Thanks for response. Are you telling me your payers will pay BOTH an E/M and 69210? I've tried with a 25 on the E/M and without. With different DX codes and with same DX (on E/M and 69210) and payers will pay one code or the other but not both.

I guess I'm to assume since it appears you are getting paid both E/M and the 69210 you are not billing the "additional time" spent 99354. My issue in a nutshell is I can either get ~$65-70 for the OV or ~$50 for the 69210 but I can't get a penny more for both codes being billed and the visit can take a total of 45 minutes to an hour 15 minutes. Basically, provider gets paid the same for a 15 minute 99213 but yet this "encounter" ties up the room for an hour to an hour and fifteen minutes. It just seems there has to be a better way to bill and get paid more than $50-70 for over an hour with the patient. I have appealed this issue with my local BCBS (by far the largest commercial payer in NC) and lost. I'm just looking for another way to get more reimbursement for an hour of time spent for my providers.
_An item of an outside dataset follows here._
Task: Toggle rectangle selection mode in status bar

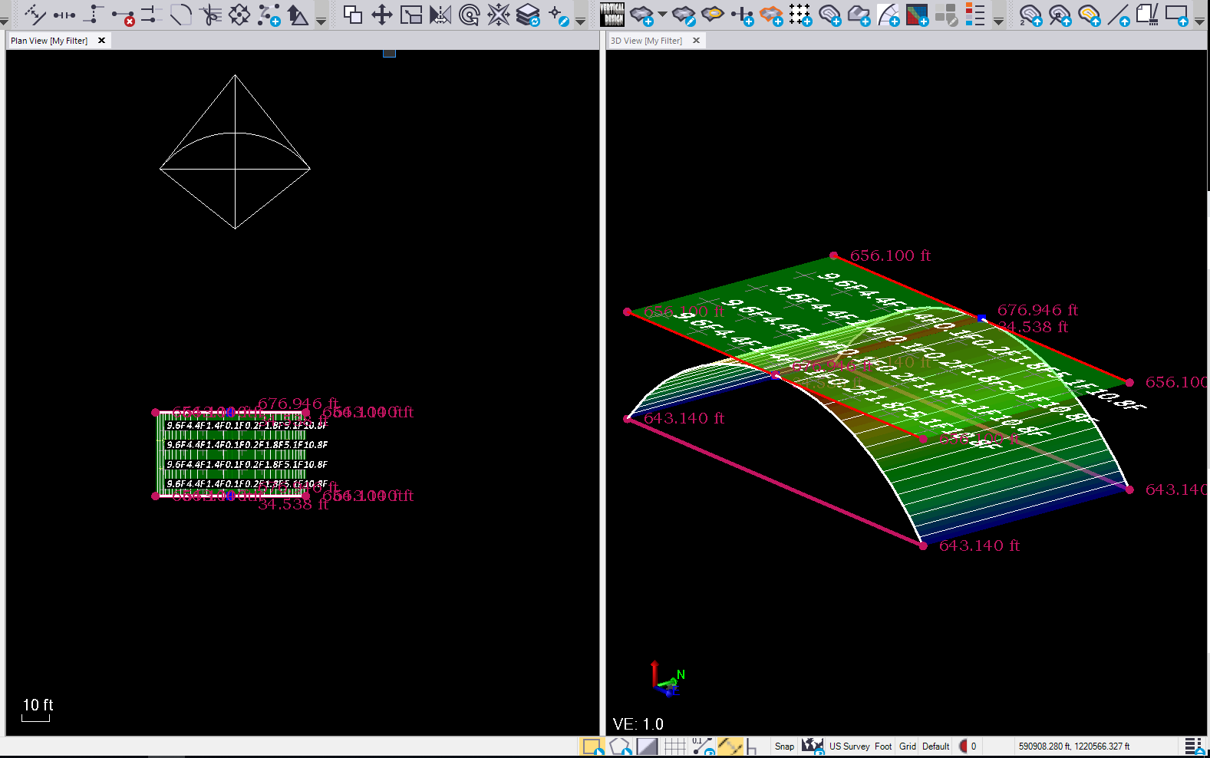Action: point(592,746)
Do you, or anyone else see an issue with me billing a 99213 + 99354 given the history of payers paying only the E/M or the 69210 but not both?

By the way, thanks for the clarification on the lavage included in the E/M and 69210 = instruments used. That helps me with that debate, but can you provide me a reference I can show my docs since the CPT book does not define 69210 as requiring instruments?

Thanks,
Hunter
 
You cannot substitute the 99354 for a procedure code that is not being paid. If your payers are paying either the visit level or the 69210 then you need to appeal with documentation to support that the elements of a 69210 have been performed, and the criteria for a separate visit have been met. The reason one is being denied is due to trending. The national trend supports that this is either performed by nursing staff and does not qualify, or is an irrigation which does not qualify, or the visit does not meet the criteria for the use of the 25 modifier and does not qualify. If you have all your ducks in a row and everything is there to support both codes then you need to appeal to show the payers that yopur trend in your office is different.
The Coders Desk reference and the CPT assistant both provide excellent definitions of the 69210 which shows that instruments must be used.